30 Septembre – Des singes, des bananes et une douche !

« Prends seulement 5 minutes de pause entre 16h et 16h10, c’est comme cela pour tout le monde ! » ; « Ne cherche pas à proposer de nouvelles solutions, personne ne le fait ! ». Qui n’a jamais eu à suivre une croyance populaire sur son lieu de travail ou parfois, en famille ? Les idées arrêtées, parfois nombreuses, nous amènent à suivre des habitudes. Ces conditionnements humains sont souvent issus de règles établies par le passé, souvent nécessaires pour sécuriser des processus de réussite, souvent révolus de nos jours et cela, sans que personne ne le sache !

Une expérience imaginaire – que l’on prête à G.R. Stephenson dans une de ses publications en 1967 – consiste à illustrer la naissance d’une croyance d’entreprise : C’est l’histoire de 5 singes enfermés dans une grande pièce. Au centre de cette pièce, une échelle fixée par le haut permet d’atteindre un régime de bananes. L’appétit naissant, un premier chimpanzé s’empresse de s’agripper à l’échelle pour cueillir son fruit. C’est alors qu’une douche froide se déclenche et arrose la pièce : Tous les singes sont trempés ! Le mammifère téméraire agrippé à l’échelle redescend et la douche s’arrête. Le singe qui a commis « la » faute de monter à l’échelle est sorti de l’expérience et est remplacé par un nouveau singe. En entrant, ce dernier découvre l’atmosphère humide et suspicieuse de ses congénères à son endroit. Pour ce novice, l’odeur alléchante des bananes au-dessus de lui le motive à grimper sur l’échelier. Mais à peine le doigt posé, le châtiment est sévère : Les singes, trempés, lui tombent dessus pour l’empêcher de grimper. Le pauvre roué de coups comprend très vite qu’il est interdit de monter et il n’en connaît pas vraiment la raison. Au fur et à mesure de l’expérience, chaque singe du groupe d’origine est remplacé par un nouveau qui lui aussi, tenté par le régime de bananes, cherche à gravir l’échelle avant d’être mis KO par ses colocataires. Cette situation est répétée jusqu’à ce que le 5ème singe soit remplacé. A la fin de l’expérience, les 5 nouveaux sont apeurés par l’idée de toucher l’échelle et aucun d’entre eux ne sait pourquoi.

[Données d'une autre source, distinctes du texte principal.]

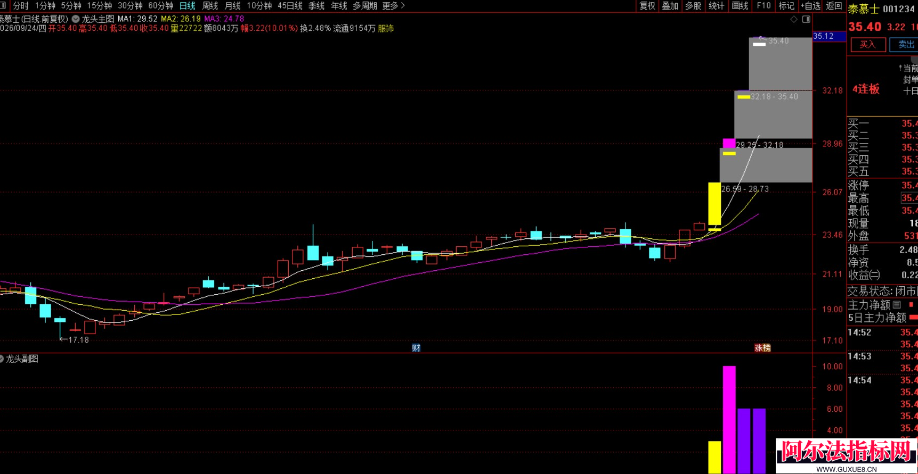Open the small list icon beside 主力净额
This screenshot has width=918, height=474.
(x=897, y=305)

C’est ainsi que la routine s’installe ! Si nous pouvions demander aux singes pourquoi ils ne montent pas sur l’échelle, ils répondraient probablement « c’est ainsi ! ». Les grands succès d’entreprises peuvent conduire les équipes à rédiger et formater des procédures pour les inscrire dans le temps afin d’espérer une répétition des succès. A tel point que parfois, ces conditionnements se transforment en diktat à respecter par superstition et automatisme. C’est ainsi que des grands noms du monde de l’entreprise ont souffert de myopie et manqués les virages stratégiques qui s’imposaient : Moulinex, Itineris, Nokia, Kodak et tant d’autres ont refusé de sortir de leurs dogmes et de leurs cultures développées par les succès entrainant fatalement leurs disparitions.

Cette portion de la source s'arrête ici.